“I learnt one thing while I was still young. That these totalitarian systems like the Nazis or later the Communists hate letting someone else bring up the young generation. They banned Scouting. We were all mandatory members of the Curatorium for the Education of Youth. Emanuel Moravec, the minister of education, declared: ‘Give me the Czech youth, and I’ll change them beyond recognition in two years.’ Those were big words. Our teachers at grammar school were nationally enlightened, careful Czechs. When they had an inspection, the inspector visited our lessons, and our teacher told us about it ahead of time and we agreed what we should say when it was one of ‘our’ people and what we should say when it would be someone from the Germans. So we kept to that.”

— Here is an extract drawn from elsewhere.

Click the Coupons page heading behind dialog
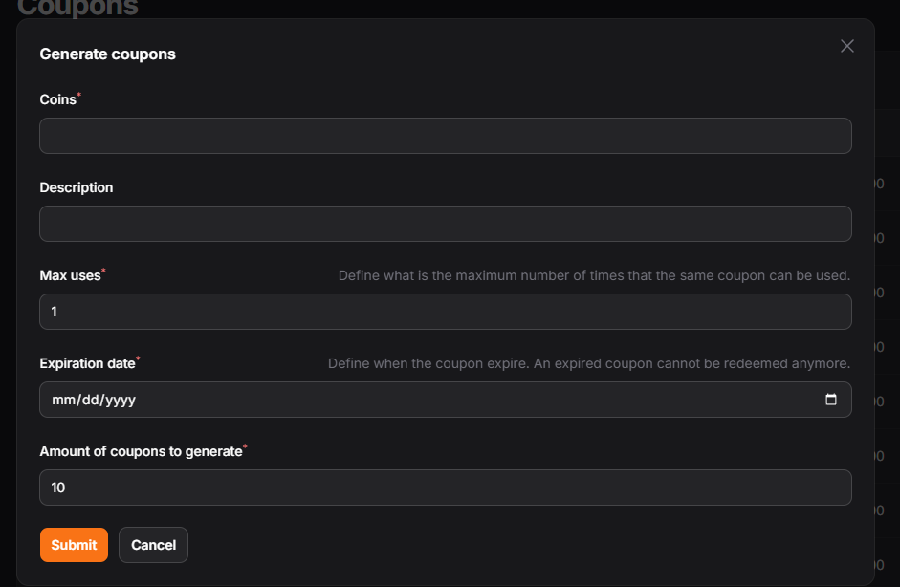The image size is (900, 587). (x=77, y=9)
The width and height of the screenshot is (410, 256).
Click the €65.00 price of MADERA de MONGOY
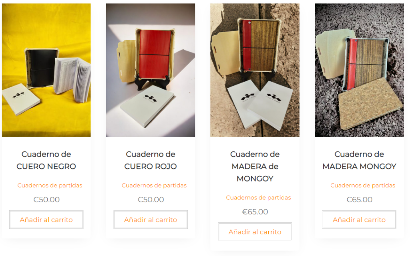[x=255, y=212]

“People sometimes ask me what are my impressions of the transformations of society after 40 years. We’ve grown harsh, we’ve learnt how to lie. During the Protectorate we had to lie from dawn till dusk to survive. No one could say what they really thought. But that was for five years, that can straighten out again. It annoyed me when I returned, but I’ve gotten used to it. When you speak with someone and they say: ‘Look, when they ask you, tell them so and so...’ I mean, either I’ll speak the truth, or I won’t speak at all, but I won’t make up stories. Lying has become the norm.”
“I was in the 33rd Scouts Troop, I was still a cub, I wasn’t old enough to wear a hat. We had these dark blue sweaters from coarse wool, short corduroy trousers, and a beret - that was our uniform. We had summer camps with tents in July, those were tents with wooden bases. While there was still a Czechoslovakia, we’d always raise the flag up in the morning. We were brought up to be patriots. There was a patch of land above the Sokol [gym] hall in Pankrác with a log cabin, where we had our club house. Our troop leader, Brother Špeta, brought us up to know how to defend ourselves and serve as messengers. We played strategic war games on trips and learnt partisan warfare tricks. We were ardently enthused and waited for when we’d be summoned, to send the Germans home.”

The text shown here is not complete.